Work request: Look for "target" in every line of the listing. Copy the lines that have it.
---
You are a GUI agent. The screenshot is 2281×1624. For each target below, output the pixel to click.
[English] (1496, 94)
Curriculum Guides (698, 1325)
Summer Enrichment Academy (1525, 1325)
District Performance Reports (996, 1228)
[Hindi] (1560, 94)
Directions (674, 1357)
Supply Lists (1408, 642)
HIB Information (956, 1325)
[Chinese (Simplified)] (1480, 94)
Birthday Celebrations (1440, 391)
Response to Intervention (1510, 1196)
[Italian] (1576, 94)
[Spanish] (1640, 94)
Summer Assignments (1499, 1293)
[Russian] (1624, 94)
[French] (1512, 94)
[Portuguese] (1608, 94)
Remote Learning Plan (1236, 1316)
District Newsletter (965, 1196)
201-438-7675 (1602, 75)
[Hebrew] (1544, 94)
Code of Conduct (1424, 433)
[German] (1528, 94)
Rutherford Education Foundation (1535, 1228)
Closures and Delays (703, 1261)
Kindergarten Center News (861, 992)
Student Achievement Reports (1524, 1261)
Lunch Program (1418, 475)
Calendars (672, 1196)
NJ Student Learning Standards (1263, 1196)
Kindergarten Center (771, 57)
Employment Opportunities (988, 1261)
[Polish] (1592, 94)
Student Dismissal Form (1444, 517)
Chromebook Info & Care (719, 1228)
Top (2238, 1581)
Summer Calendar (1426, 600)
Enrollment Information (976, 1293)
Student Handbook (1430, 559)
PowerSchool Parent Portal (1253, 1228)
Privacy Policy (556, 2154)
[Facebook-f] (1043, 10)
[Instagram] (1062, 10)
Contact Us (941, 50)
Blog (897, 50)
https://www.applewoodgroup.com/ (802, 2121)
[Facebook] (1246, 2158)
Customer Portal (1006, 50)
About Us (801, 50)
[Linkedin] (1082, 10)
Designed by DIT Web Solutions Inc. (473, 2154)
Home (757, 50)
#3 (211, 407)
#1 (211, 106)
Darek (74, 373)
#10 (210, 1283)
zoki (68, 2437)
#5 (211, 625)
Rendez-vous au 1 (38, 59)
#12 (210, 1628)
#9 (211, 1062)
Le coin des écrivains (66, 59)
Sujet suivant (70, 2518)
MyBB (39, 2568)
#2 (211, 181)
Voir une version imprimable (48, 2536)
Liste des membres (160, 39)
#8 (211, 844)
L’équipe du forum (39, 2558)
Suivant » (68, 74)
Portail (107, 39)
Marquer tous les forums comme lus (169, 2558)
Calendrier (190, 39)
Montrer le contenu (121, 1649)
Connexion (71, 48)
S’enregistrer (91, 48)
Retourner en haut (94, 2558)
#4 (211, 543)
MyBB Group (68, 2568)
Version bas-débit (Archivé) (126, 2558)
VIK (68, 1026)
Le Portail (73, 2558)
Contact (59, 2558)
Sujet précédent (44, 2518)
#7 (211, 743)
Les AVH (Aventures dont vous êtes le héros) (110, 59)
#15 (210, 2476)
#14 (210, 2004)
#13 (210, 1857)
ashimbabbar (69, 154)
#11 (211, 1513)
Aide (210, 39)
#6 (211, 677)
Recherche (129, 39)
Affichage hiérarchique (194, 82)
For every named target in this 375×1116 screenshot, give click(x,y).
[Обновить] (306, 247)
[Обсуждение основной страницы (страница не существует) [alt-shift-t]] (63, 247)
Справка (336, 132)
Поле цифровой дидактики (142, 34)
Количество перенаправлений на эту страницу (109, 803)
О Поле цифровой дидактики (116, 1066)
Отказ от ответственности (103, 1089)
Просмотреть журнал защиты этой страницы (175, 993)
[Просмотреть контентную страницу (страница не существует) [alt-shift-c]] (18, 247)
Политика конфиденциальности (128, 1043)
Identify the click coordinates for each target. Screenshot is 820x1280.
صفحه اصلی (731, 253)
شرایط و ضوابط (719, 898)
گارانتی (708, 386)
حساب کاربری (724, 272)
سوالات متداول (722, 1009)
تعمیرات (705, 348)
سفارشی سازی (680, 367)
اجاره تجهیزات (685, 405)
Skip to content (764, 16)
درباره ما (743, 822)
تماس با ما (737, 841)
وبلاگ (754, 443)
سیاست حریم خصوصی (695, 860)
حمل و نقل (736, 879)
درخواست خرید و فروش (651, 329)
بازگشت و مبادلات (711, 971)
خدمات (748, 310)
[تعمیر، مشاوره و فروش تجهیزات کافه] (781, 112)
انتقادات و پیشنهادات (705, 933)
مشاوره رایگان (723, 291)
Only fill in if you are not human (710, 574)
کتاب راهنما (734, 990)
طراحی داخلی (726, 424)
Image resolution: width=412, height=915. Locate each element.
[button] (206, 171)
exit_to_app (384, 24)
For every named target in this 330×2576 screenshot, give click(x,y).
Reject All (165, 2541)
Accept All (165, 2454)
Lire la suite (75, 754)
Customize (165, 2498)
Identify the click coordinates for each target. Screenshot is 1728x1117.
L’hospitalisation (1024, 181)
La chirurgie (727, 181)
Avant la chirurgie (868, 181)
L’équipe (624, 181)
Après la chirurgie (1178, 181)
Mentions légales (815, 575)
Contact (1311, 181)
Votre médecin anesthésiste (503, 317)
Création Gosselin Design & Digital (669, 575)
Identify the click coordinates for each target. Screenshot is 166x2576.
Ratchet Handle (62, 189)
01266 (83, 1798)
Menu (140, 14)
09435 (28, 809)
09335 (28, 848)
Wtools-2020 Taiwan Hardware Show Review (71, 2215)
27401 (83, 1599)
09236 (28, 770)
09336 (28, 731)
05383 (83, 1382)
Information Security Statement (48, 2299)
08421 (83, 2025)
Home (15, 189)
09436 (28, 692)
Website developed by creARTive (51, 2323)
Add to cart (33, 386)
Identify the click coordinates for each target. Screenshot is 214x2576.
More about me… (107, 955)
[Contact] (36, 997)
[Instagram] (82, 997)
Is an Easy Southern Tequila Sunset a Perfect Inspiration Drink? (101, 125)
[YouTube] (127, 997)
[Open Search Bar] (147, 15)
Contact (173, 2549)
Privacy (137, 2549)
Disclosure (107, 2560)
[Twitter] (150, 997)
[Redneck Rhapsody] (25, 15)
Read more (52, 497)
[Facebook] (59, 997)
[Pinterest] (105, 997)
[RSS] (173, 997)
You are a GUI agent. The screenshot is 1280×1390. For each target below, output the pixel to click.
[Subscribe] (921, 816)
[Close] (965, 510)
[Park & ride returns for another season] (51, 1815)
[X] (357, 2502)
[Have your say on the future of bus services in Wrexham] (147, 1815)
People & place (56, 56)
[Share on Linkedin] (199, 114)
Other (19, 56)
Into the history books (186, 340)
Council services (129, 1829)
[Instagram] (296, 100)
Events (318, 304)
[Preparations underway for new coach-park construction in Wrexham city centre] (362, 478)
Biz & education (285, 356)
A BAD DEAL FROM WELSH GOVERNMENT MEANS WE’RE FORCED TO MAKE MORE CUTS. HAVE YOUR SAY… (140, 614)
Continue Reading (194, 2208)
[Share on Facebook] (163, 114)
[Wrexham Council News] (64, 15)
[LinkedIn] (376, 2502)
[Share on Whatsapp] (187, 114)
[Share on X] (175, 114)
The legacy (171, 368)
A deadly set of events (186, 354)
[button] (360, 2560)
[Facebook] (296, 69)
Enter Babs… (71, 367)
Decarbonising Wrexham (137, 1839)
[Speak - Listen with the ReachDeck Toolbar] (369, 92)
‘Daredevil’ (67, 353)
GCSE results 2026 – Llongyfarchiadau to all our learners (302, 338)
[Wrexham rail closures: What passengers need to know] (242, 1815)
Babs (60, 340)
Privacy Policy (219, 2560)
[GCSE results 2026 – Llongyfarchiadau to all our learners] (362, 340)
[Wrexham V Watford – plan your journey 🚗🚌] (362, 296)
---
Response area:
You are a GUI agent. The screenshot is 2281×1624. For each target below, output the pixel to click.
For every named target in this 375×1116 screenshot, give click(x,y).
Identify the click coordinates for each target. Screenshot is 820x1280.
For every named target in this 330×2576 screenshot, give click(x,y).
Identify the click coordinates for each target. Screenshot is 1728x1117.
Identify the click coordinates for each target. Screenshot is 166x2576.
Identify the click coordinates for each target. Screenshot is 214x2576.
You are a GUI agent. The screenshot is 1280×1390. For each target below, output the pixel to click.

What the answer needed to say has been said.